The Long History of Molecular Electronics: Microelectronics Origins of Nanotechnology
Social Studies of Science
Vol. 39, Num. 1
This article deals mainly with the semiconductor industry and nanotechnologys promise as viable competition. The authors detail the history of both silicon-based semiconductors and their alternative since the 1950s, molecular electronics-based semiconductors. They see the failure of the molecular electronics industry in the twentieth century as a combination of too much bureaucratic control and too fantastic a vision for its application. Between Westinghouse, the US Air Force and the Naval Research Laboratory, many dollars and much enthusiasm were sunk into this dream of molecular electronics that could scale the brick wall that silicon represented, but the limitations of working within the government and the very nature of the proposed breakthroughs all but ensured silicon would remain unchallenged in the semiconductor industry through the centurys end.
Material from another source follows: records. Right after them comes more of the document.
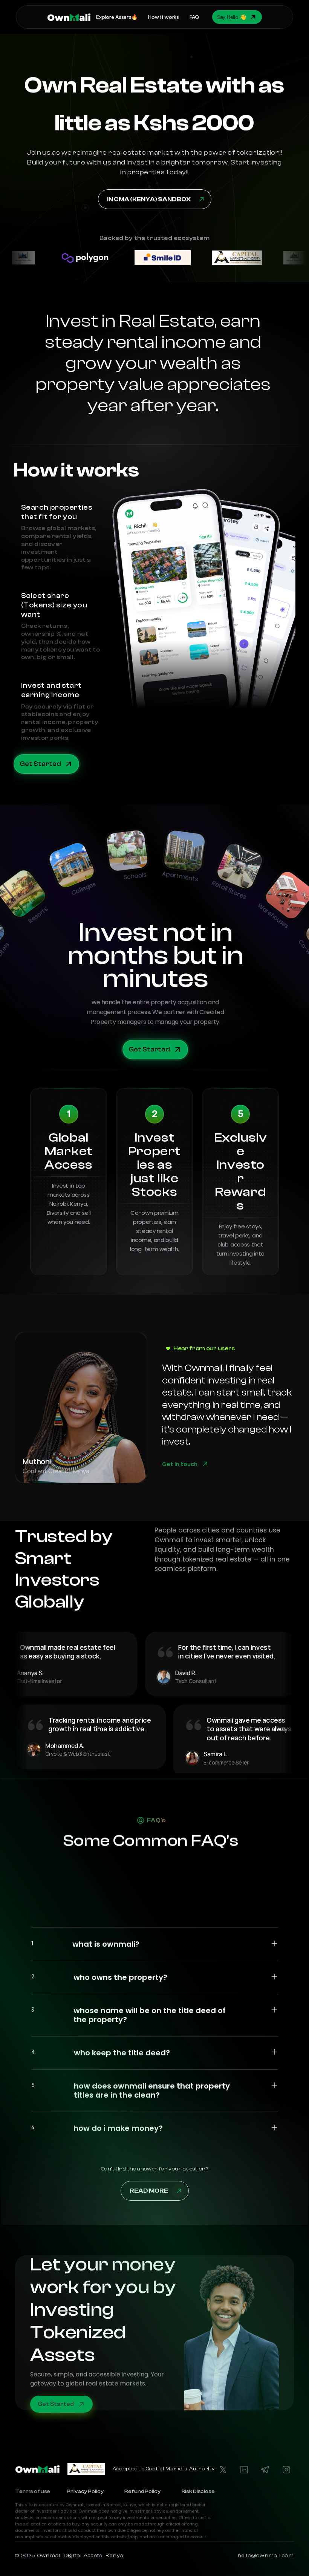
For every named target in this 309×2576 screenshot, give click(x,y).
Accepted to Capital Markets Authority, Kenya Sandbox (186, 2468)
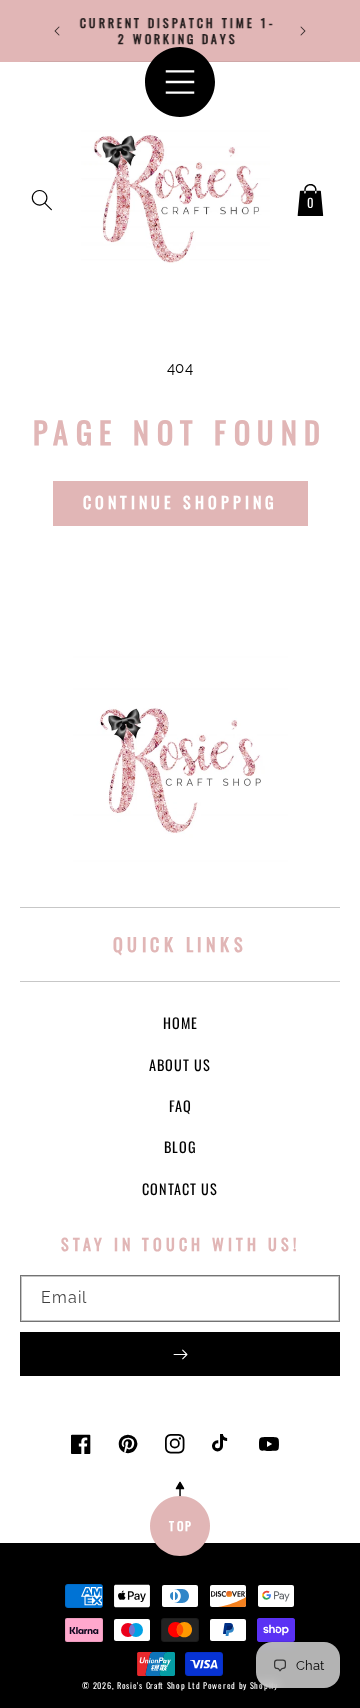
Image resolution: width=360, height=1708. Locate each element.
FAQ (180, 1105)
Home (180, 1022)
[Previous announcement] (57, 31)
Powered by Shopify (240, 1685)
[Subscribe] (180, 1354)
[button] (42, 196)
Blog (180, 1146)
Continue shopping (180, 502)
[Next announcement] (303, 31)
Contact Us (180, 1188)
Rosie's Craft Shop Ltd (158, 1685)
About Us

Government-sponsored scientists tried various new avenues to transcend silicon, including molecular electronics, spintronics, and quantum computing, but the slow-moving nature of government research and the necessity to provide proof of progress kept any of these avenues from bearing fruit. It was only at the dawn of the twenty-first century, as these authors suggest, that the National Nanotechnology Initiative brought together the government and scientists again, this time in a far more conciliatory fashion, to work toward finally getting past silicon and coming to a new age in electronics through the use of nanotechnology. While this fate is not an absolute, the authors see these earlier attempts at molecular electronics as a necessary step in the development of nanotechnology, and hope others will see the connection.